Vale aqui reproduzir um trecho do artigo, que demonstra a construção de toda uma teoria no ar: “A possibilidade de que, no futuro, o juro possa ser superior ao crescimento, é a principal razão para cautela em relação ao aumento da dívida. Mas se o juro for fixado pelo banco central e puder ser sempre inferior à taxa de crescimento, a dívida efetivamente nunca terá custo fiscal. A tese é surpreendente, pois contradiz frontalmente o consenso entre os formuladores de políticas e a teoria macroeconômica estabelecida”. A “tese” não contradiz nada, é um puro truísmo matemático. SE o BC puder fixar a taxa de juros onde quiser, então estará tudo resolvido. Lara Resende passará o restante do artigo tentando provar que o BC pode colocar a taxa de juros onde quiser, e este é o ponto que interessa para entender um potencial futuro presidente do Banco Central. Vejamos.
A MMT
Lara Resende dedica a segunda parte do seu artigo a descrever em detalhes a Modern Money Theory. Foi nessa parte que me senti vingado! A tese foi originalmente formulada por um sujeito chamado Warren Mosler, um financista como eu, não um economista! Portanto, se foi um financista, um practioner, como dizem com certo desdém os acadêmicos, que formulou os princípios da MMT, estou muito à vontade para desmontá-los. Talvez por isso a academia não tenha se dedicado tanto ao assunto. Imagine se euzinho tivesse tido a pretensão de elaborar uma nova teoria sobre o dinheiro! Nada feito. Mas, por algum estranho motivo, alguns professores da Universidade de Missouri-Kansas se interessaram e começaram a escrever sobre o assunto, chamando a atenção de, adivinhem, Bernie Sanders. Daí, foi um pulinho para chegar ao Brasil pelas mãos de Lara Resende.
Bem, depois do preâmbulo da vingança, vamos à teoria.
Para entender a base da MMT, é preciso revisitar duas das três funções clássicas da moeda: ser meio de troca e unidade de conta. Acostumamo-nos a pensar na moeda, em primeiro lugar, como meio de troca para facilitar o comércio, minimizando a necessidade de fazer escambo. No início, mercadorias dos mais diversos tipos foram usadas, a depender da comunidade onde se dava o comércio. Com o passar do tempo, os metais preciosos assumiram esse papel, por serem facilmente divisíveis e relativamente raros. Mais um pouco de tempo, casas bancárias especializadas se apresentaram como fiéis depositárias das reservas em ouro, em troca das quais emitiam recibos que eram aceitos como meio de troca. Nascia o papel-moeda. Passa o tempo, e os Estados modernos assumem o monopólio da emissão do dinheiro, mas ainda com lastro no ouro. Por fim, tão recentemente quanto 1971, o padrão-ouro é definitivamente abandonado, e as moedas nacionais passam a ser puramente fiduciárias, ou seja, dependem da confiança nos governos que as emitem.

Tarefas a realizar:
1: De acordo com o texto sobre a Modern Money Theory, quem formulou originalmente essa tese?
2: Prossiga o texto sobre a Modern Money Theory a partir da última frase apresentada.

Material fornecido:
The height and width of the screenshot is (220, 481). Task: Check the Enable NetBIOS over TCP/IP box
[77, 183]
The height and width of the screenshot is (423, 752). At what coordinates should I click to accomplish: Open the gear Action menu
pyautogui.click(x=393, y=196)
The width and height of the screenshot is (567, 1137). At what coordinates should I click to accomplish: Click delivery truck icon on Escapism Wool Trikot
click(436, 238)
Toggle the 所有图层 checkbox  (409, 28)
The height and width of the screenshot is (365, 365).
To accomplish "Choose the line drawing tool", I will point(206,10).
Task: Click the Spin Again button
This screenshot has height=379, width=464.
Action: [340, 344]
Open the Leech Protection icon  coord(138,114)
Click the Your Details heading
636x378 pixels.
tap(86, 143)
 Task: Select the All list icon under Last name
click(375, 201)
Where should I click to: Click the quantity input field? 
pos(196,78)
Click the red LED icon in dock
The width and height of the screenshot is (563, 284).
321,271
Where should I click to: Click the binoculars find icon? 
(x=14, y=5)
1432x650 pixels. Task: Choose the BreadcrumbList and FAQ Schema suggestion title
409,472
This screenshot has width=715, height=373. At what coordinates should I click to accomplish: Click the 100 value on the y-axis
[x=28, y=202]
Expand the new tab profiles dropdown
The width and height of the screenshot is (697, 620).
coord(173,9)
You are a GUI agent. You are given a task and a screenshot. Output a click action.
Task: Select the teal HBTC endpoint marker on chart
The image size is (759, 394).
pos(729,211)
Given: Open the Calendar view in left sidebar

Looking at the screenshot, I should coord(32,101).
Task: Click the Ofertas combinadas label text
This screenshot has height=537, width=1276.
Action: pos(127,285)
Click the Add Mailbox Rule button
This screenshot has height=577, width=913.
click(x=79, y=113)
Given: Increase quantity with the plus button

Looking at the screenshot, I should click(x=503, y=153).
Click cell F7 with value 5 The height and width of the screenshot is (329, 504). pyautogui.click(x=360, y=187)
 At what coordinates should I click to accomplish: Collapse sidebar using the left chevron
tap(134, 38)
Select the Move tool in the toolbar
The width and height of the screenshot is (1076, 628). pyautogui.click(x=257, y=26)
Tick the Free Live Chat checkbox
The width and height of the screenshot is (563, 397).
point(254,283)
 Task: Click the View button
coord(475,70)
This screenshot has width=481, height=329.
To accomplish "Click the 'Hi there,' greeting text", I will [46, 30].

Respostas às tarefas:
1: Warren Mosler, um financista, e não um economista.

2:
Essa brevíssima história do dinheiro é virada de ponta-cabeça pelos proponentes do MMT. Para estes, o dinheiro é uma simples unidade de conta criada pelo Estado. Funcionaria como uma espécie de “conta corrente” entre o Estado e os cidadãos, onde créditos e débitos são feitos de acordo com os gastos do Estado (crédito para os cidadãos / débito do Estado) e os impostos são pagos (débito dos cidadãos / crédito do Estado). O dinheiro seria apenas uma convenção útil para essas trocas entre Estado e cidadãos.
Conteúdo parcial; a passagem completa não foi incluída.